The strength of North American operators continues to be a strong driver, as the four most profitable carriers last year, Delta Air Lines, American Airlines, United Airlines and Southwest Airlines, made a collective operating profit $23.3 billion. Just over half of the 15 most profitable carriers in 2015 were North American.
Despite this, during his latest outlook presentation during IATA’s AGM in Dublin at the start of June, the association’s chief economist Brian Pearce pointed to the improved spread of industry profitability.
“In 2015 there was a much wider spread of good performance,” says Pearce. “In 2014 it was really only the US carriers who were generating reasonable returns for their investors. There is now a much wider spread in Europe and Asia-Pacific of airlines that are generating the sort of returns that investors should expect.”
The 2015 figures do illustrate that more carriers from other regions are enjoying stronger profits.
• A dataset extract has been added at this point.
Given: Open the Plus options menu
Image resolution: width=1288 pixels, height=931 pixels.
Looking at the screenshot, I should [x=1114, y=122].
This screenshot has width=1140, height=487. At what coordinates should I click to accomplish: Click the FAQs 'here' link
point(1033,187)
In 2013 the same big four US carriers and FedEx were among only seven operators to post operating profits in excess of $1 billion. Last year, 18 carriers – including eight from North America – exceeded the billion dollar profit level. Half of the remaining 10 carriers were from Asia, four from Europe and one from the Middle East.
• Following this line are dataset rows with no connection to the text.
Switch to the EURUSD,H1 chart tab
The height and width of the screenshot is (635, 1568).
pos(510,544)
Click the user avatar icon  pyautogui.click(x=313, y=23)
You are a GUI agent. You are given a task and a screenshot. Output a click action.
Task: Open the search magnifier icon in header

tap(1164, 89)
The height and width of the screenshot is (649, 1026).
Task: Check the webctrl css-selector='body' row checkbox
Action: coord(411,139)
Out of 26 leading European carriers only two recorded an operating loss in 2015 – though this does not include loss-making Alitalia or Russian carrier Transaero, which collapsed under the weight of its troubles. By contrast, there were eight loss-makers out of 25 carriers the previous year, and more than a third of Europe’s biggest carriers were in the red in 2012.
While most leading European carriers were profitable in 2015 at an operating level, for many profitability remains marginal.
Only five of the 35 carriers with double-digit operating margin were from Europe, while eight of Europe’s profitable carriers failed to muster operating margins of more than 5%.
This illustrates the extent to which bigger operators in Europe – in part reflecting consolidation in the region – are leading profitability.
In Asia-Pacific – where consolidation has still to take hold – the picture is more spread. Chinese and Japanese carriers enjoy the largest operating profits,
“We have seen a broadening of performance; we haven’t seen a financially healthy industry across all sectors,” Pearce acknowledges. “Parts of Europe and all of North America is doing really well, and delivering normal profits for investors – but there is still progress to be done elsewhere.”